[Excerpts from a dataset]
* * * * *
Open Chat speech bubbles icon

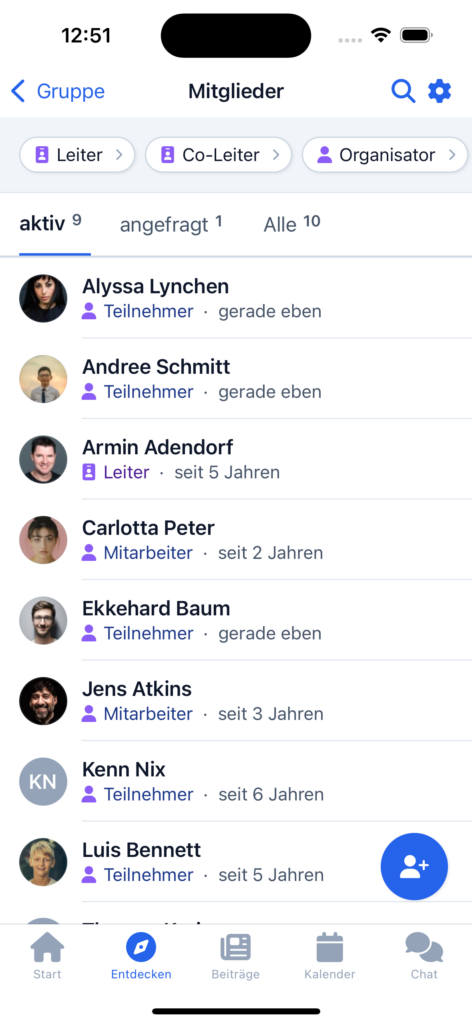[x=424, y=947]
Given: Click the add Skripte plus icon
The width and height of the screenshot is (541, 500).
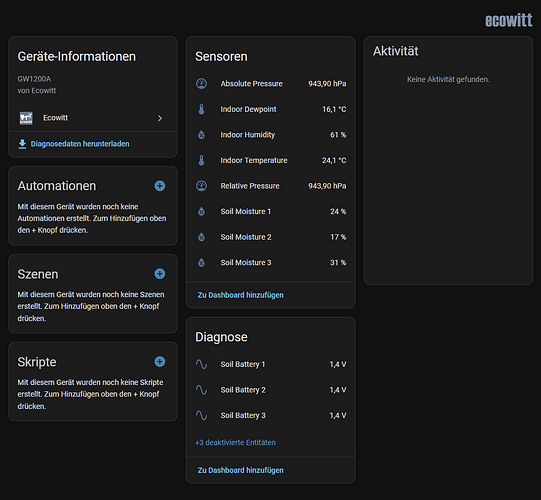Looking at the screenshot, I should [x=159, y=362].
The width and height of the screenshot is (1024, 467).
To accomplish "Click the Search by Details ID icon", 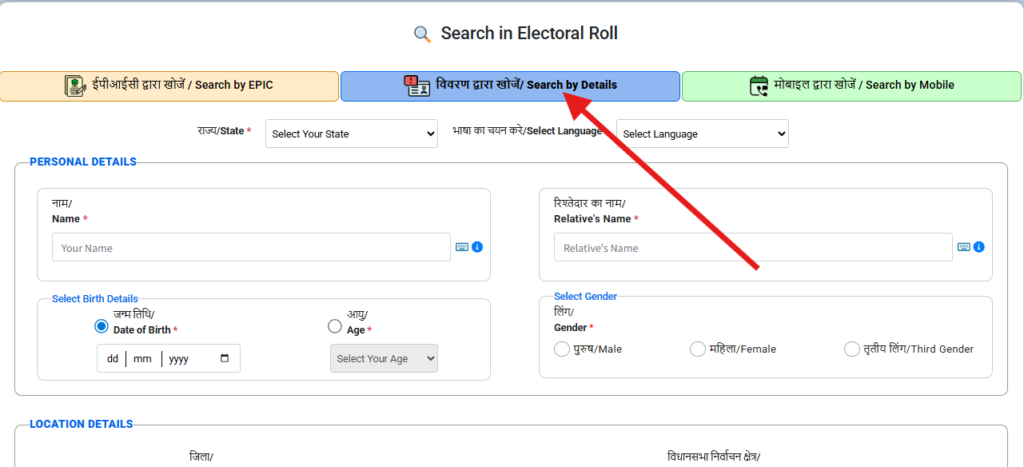I will pos(417,85).
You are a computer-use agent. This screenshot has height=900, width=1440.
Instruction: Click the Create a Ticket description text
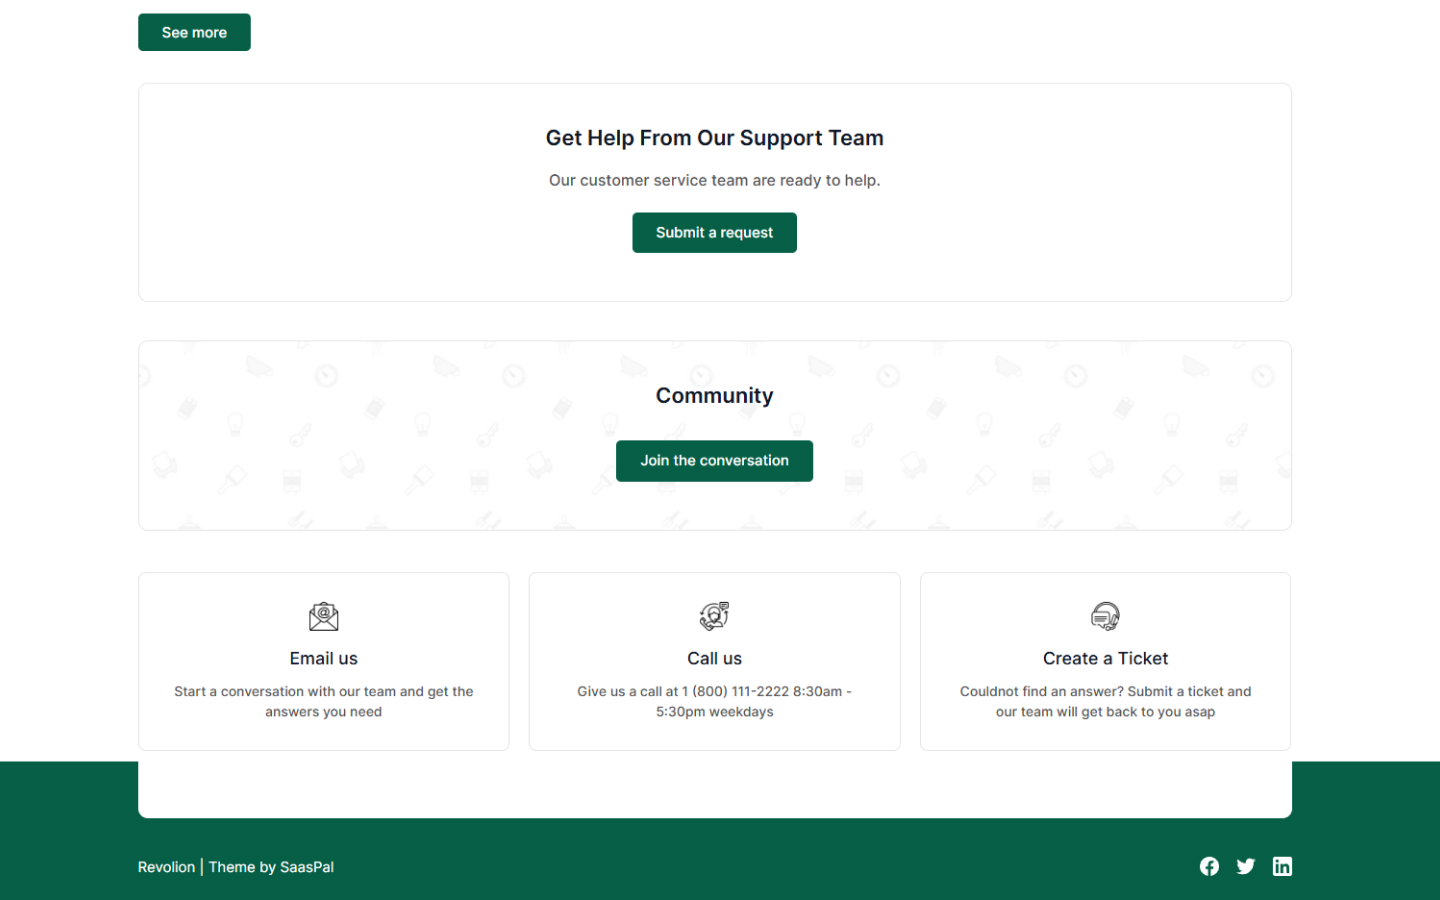click(1105, 701)
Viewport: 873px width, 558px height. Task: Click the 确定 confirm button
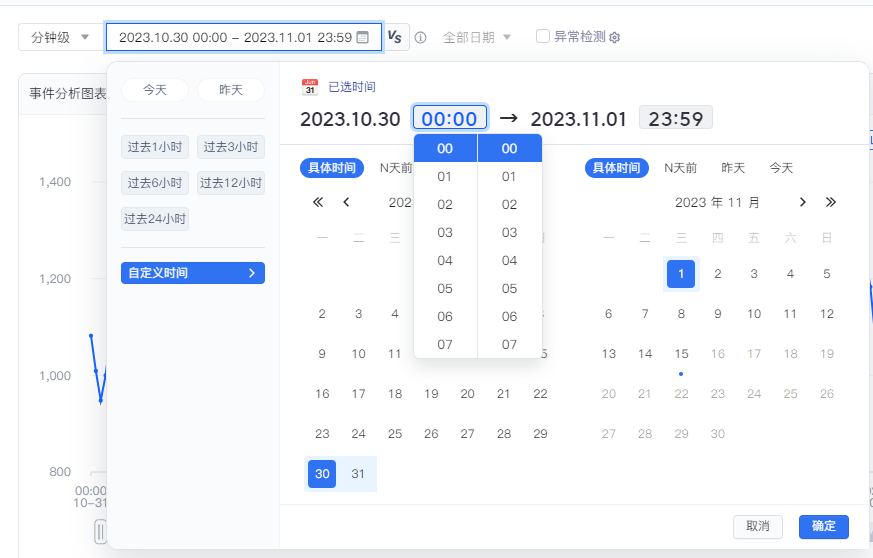coord(823,526)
* * * * *
- Task goal -
Where a line contains "Instruction: Click the", begin there and transcribe every line through the last one of the records above, exactly and with no pictures.

- Written solution -
Instruction: Click the Create a Ticket description text
click(1105, 701)
Viewport: 873px width, 558px height. Task: Click the 确定 confirm button
coord(823,526)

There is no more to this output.